Assoc. Prof. Müjdat Çetin (Thesis Advisor), Assoc. Prof. Volkan Patoğlu,

Asst. Prof. Hülya Yalçın

 

Date & Time: August 3rd, 2016 –  10.40 AM

Place: FENS L065


Keywords: electroencephalogram, brain-computer interfaces, event-related synchronization and desynchronization, robotic rehabilitation systems

 

 

Abstract

 

 

 

Brain-computer interfaces (BCIs) which provide an alternative channel between human brain and computer world are hope for many patients who suffer from neurological diseases such as ALS and stroke. Scientists benefit from BCIs not only for communication but also for rehabilitation and effective use of robotic exoskeletons. While healthy people can decide the speed level and the amount of force applied for daily activities, stroke patients are not able to transfer their intended movement speed and force magnitude to robotic limbs and mechanical devices. Even though brain signals potentially contain such information about task execution, existing BCI systems do not exploit that information. In this thesis, the possibility of decoding intended human activity speed and task difficulty levels from an electroencephalography (EEG) based BCI system is investigated.

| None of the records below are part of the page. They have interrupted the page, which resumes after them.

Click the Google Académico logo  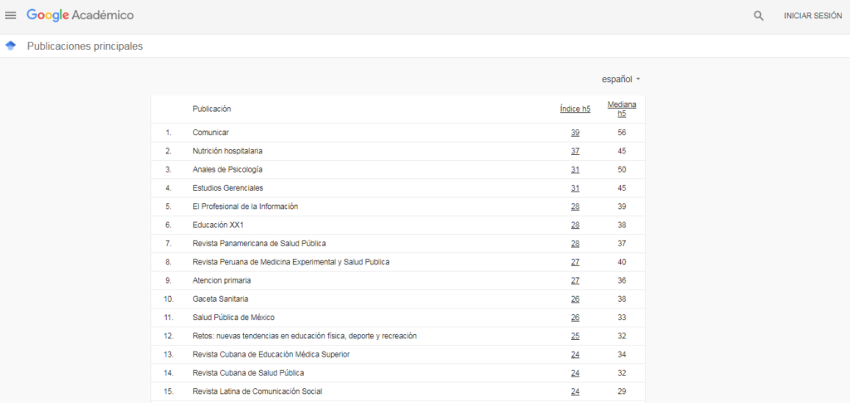(81, 16)
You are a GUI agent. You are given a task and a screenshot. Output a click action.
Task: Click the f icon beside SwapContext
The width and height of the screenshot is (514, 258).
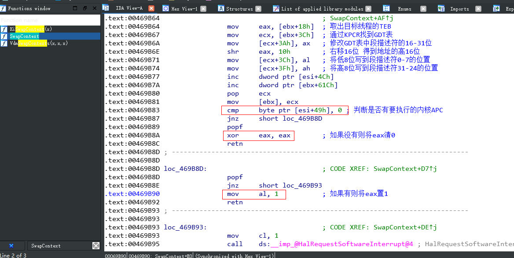point(4,36)
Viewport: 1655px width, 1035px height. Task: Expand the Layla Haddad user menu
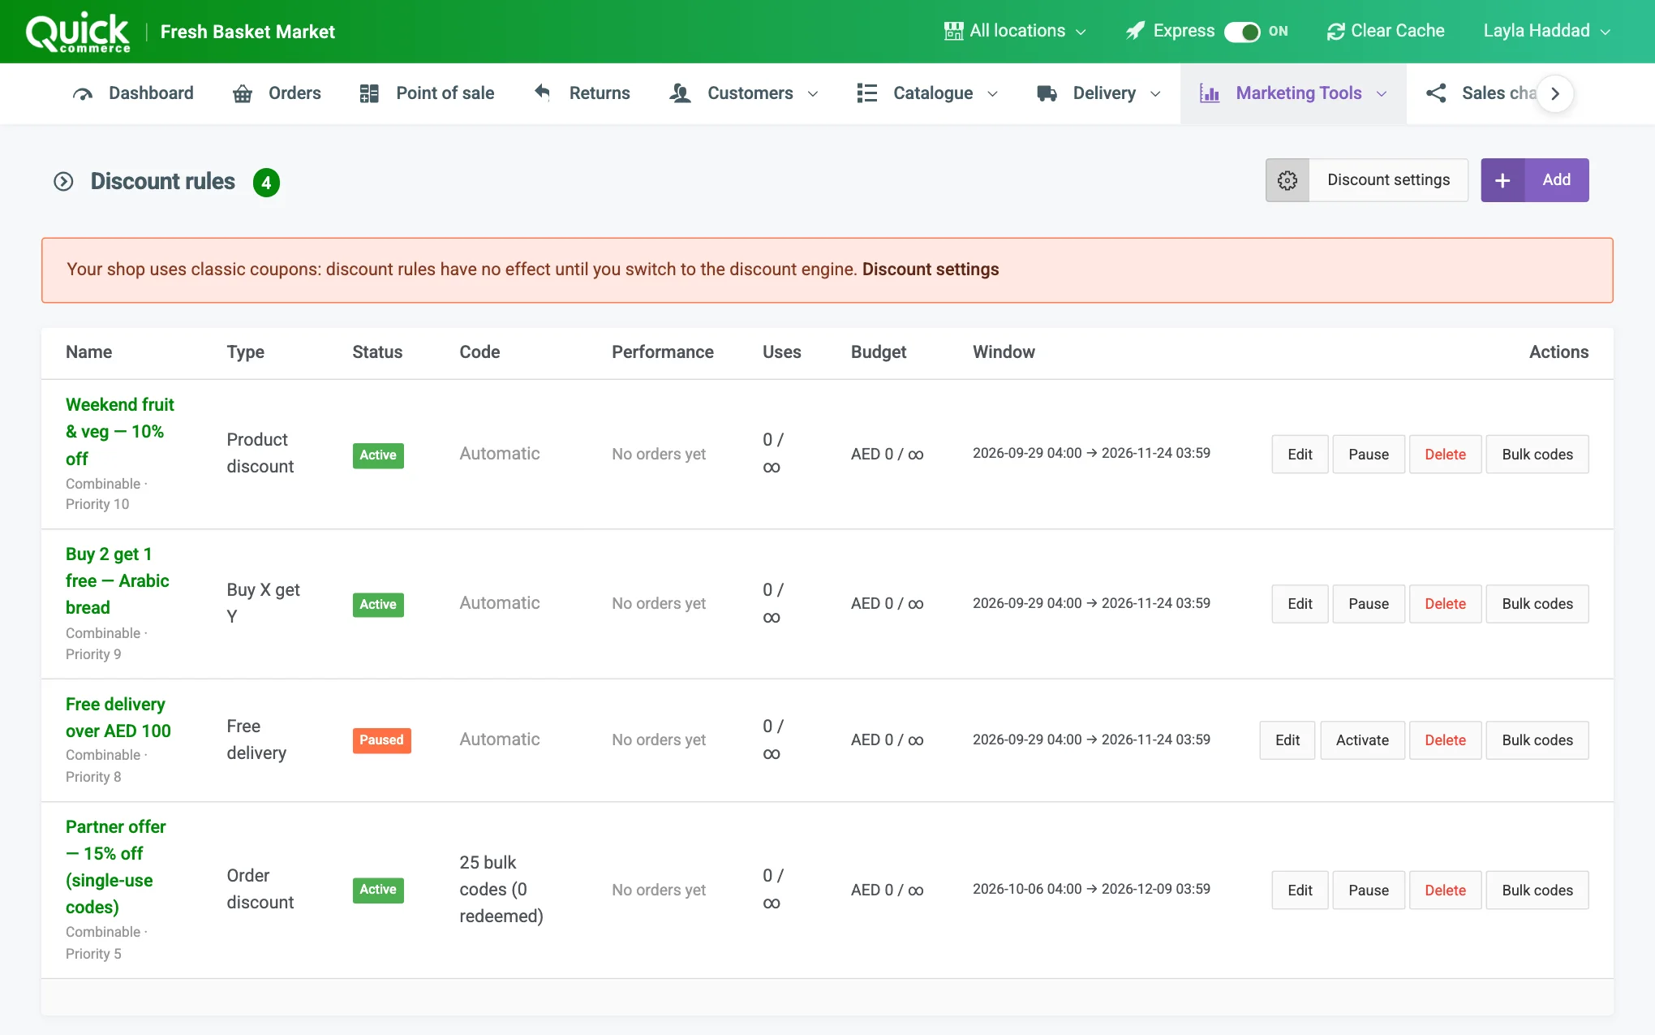point(1546,31)
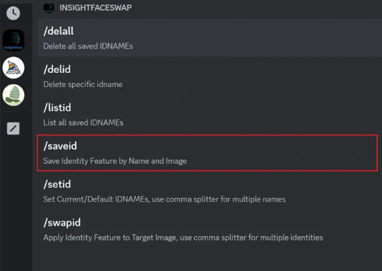The width and height of the screenshot is (382, 271).
Task: Select the /setid command
Action: [210, 191]
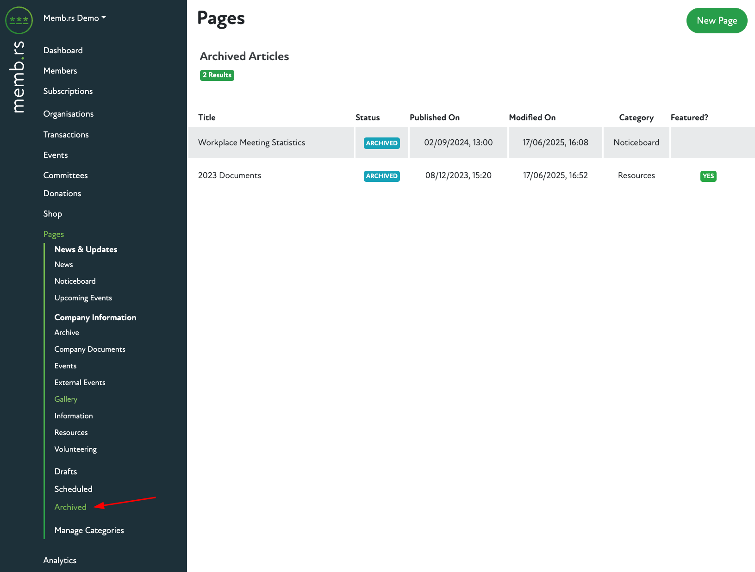Open the Gallery category in sidebar
The height and width of the screenshot is (572, 755).
click(x=66, y=399)
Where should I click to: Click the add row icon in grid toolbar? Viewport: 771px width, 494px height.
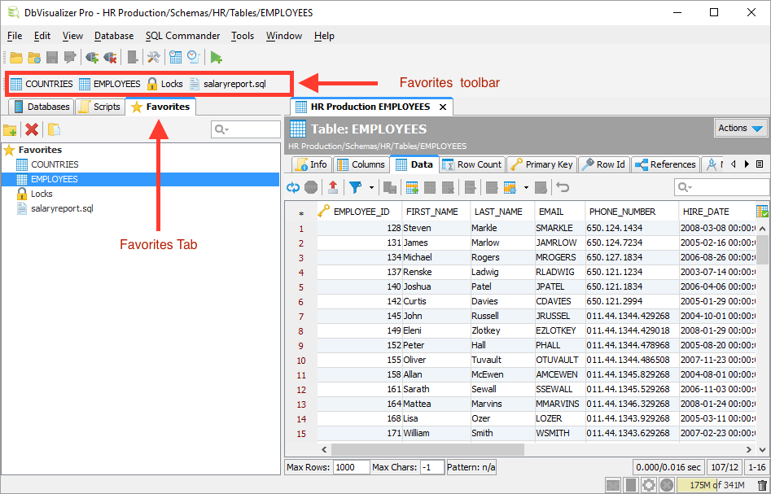tap(413, 188)
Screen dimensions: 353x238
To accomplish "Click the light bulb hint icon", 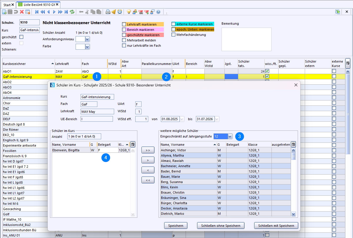I will point(129,12).
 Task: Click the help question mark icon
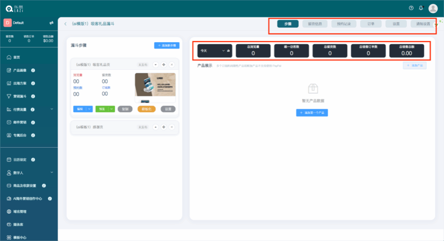(411, 8)
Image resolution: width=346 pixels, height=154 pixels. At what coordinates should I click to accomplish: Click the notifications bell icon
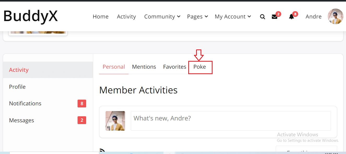coord(291,17)
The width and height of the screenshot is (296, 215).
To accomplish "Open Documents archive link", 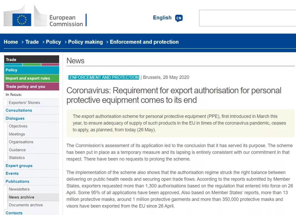I will (x=26, y=205).
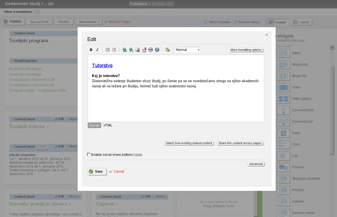Open the Normal paragraph style dropdown

(187, 50)
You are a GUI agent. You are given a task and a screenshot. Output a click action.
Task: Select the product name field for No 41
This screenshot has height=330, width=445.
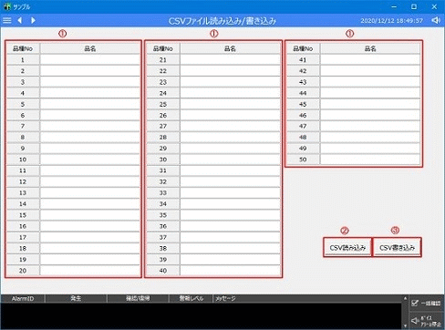point(370,59)
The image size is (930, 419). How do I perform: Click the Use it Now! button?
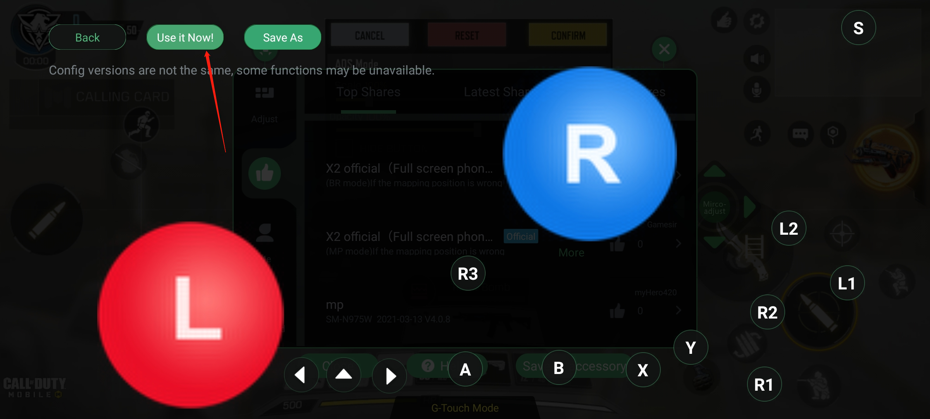click(x=185, y=37)
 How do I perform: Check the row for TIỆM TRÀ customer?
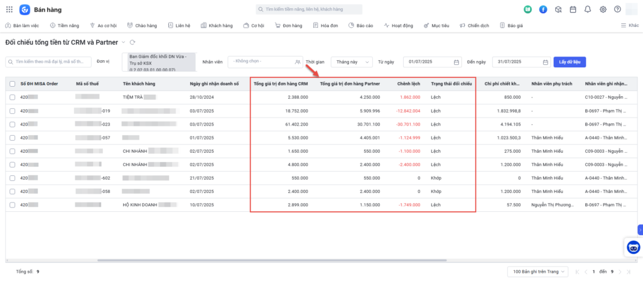(x=13, y=97)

In particular, two experimental setups are designed to collect data while subjects are performing two different tasks, and different protocols are proposed with their advantages and drawbacks to extract accurate information from these setups. Moreover, the problem of intention level detection is analyzed in response to task difficulty and speed level. As it is not possible to access the true intention level of a human being to execute a particular task, we use the difficulty and speed of the executed task as proxies for the true intention level and then analyze the corresponding neural correlates. We have applied several classification protocols and our results indicate that some classification protocols are able to detect task speed and difficulty from EEG signals.